- Opening Delimiter -

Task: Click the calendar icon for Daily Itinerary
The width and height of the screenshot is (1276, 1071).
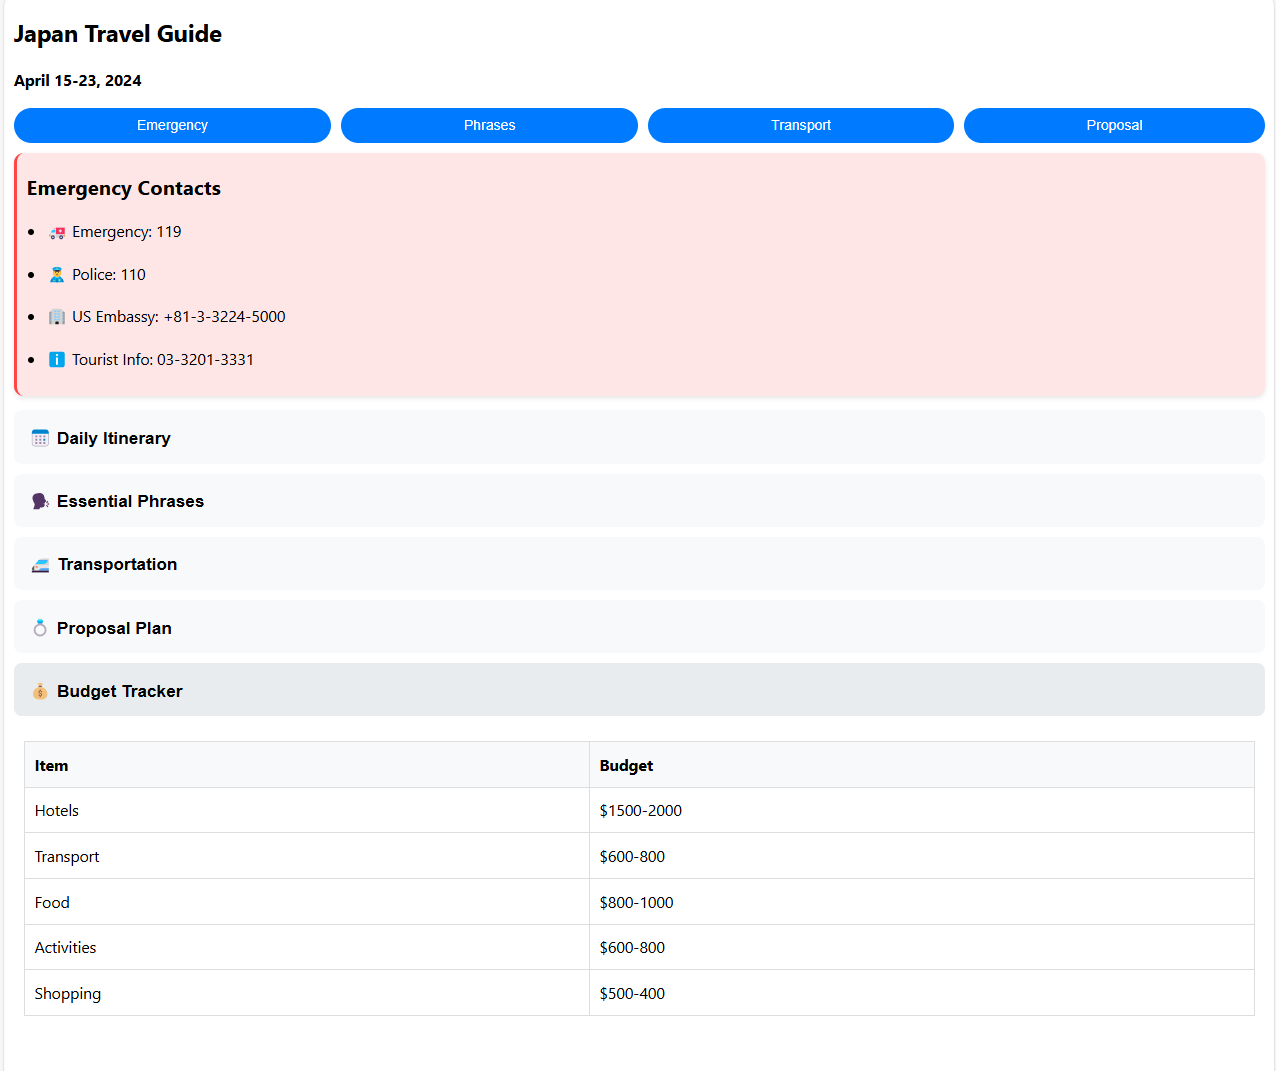Action: pos(40,439)
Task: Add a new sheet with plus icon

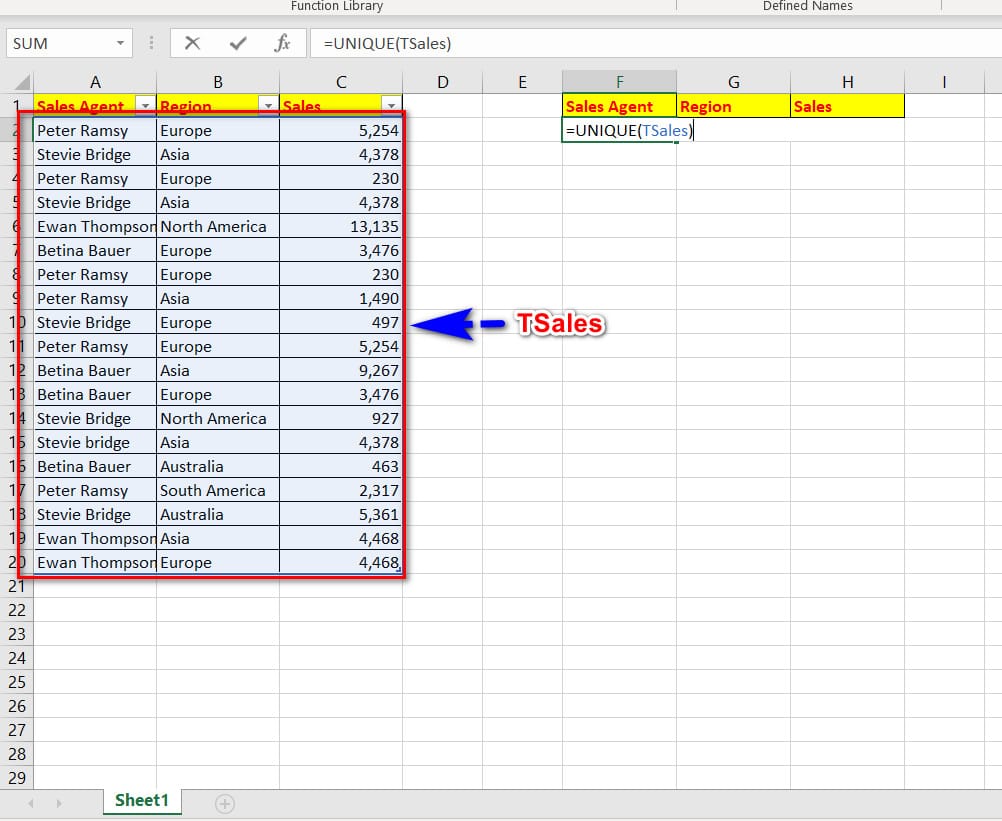Action: coord(225,803)
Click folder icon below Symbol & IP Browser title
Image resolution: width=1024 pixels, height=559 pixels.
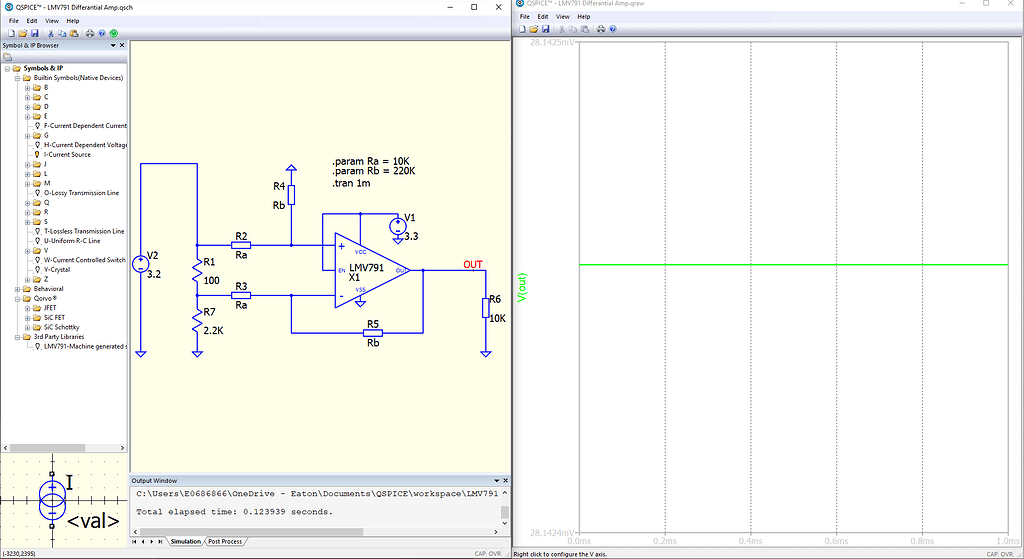[7, 57]
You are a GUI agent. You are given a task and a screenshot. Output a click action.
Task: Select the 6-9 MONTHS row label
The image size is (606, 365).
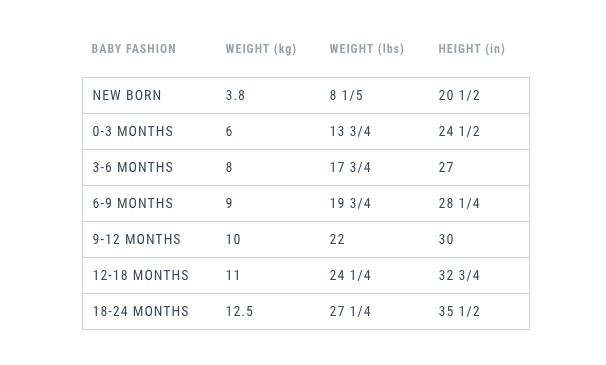point(133,203)
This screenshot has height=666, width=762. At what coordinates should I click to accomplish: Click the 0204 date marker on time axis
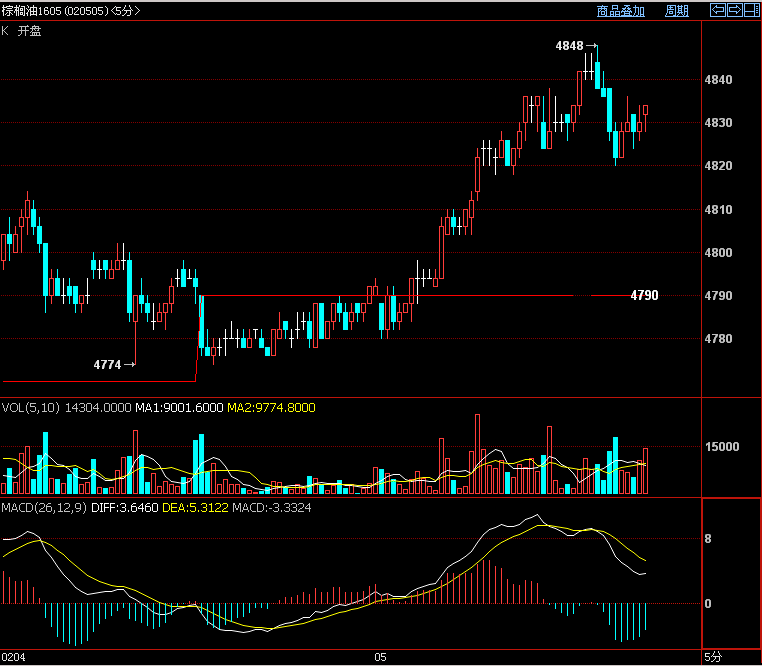click(x=12, y=658)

- Closing Delimiter -

INSTRUCTIONS FOR THE TASK – Write the lines from the line containing "This screenshot has" through the last line of the data out again exactly, and only those lines; pictures stay out.

SOLUTION TO THIS EXERCISE –
This screenshot has height=666, width=762. At what coordinates should I click to accomplish: Click the 0204 date marker on time axis
click(x=12, y=658)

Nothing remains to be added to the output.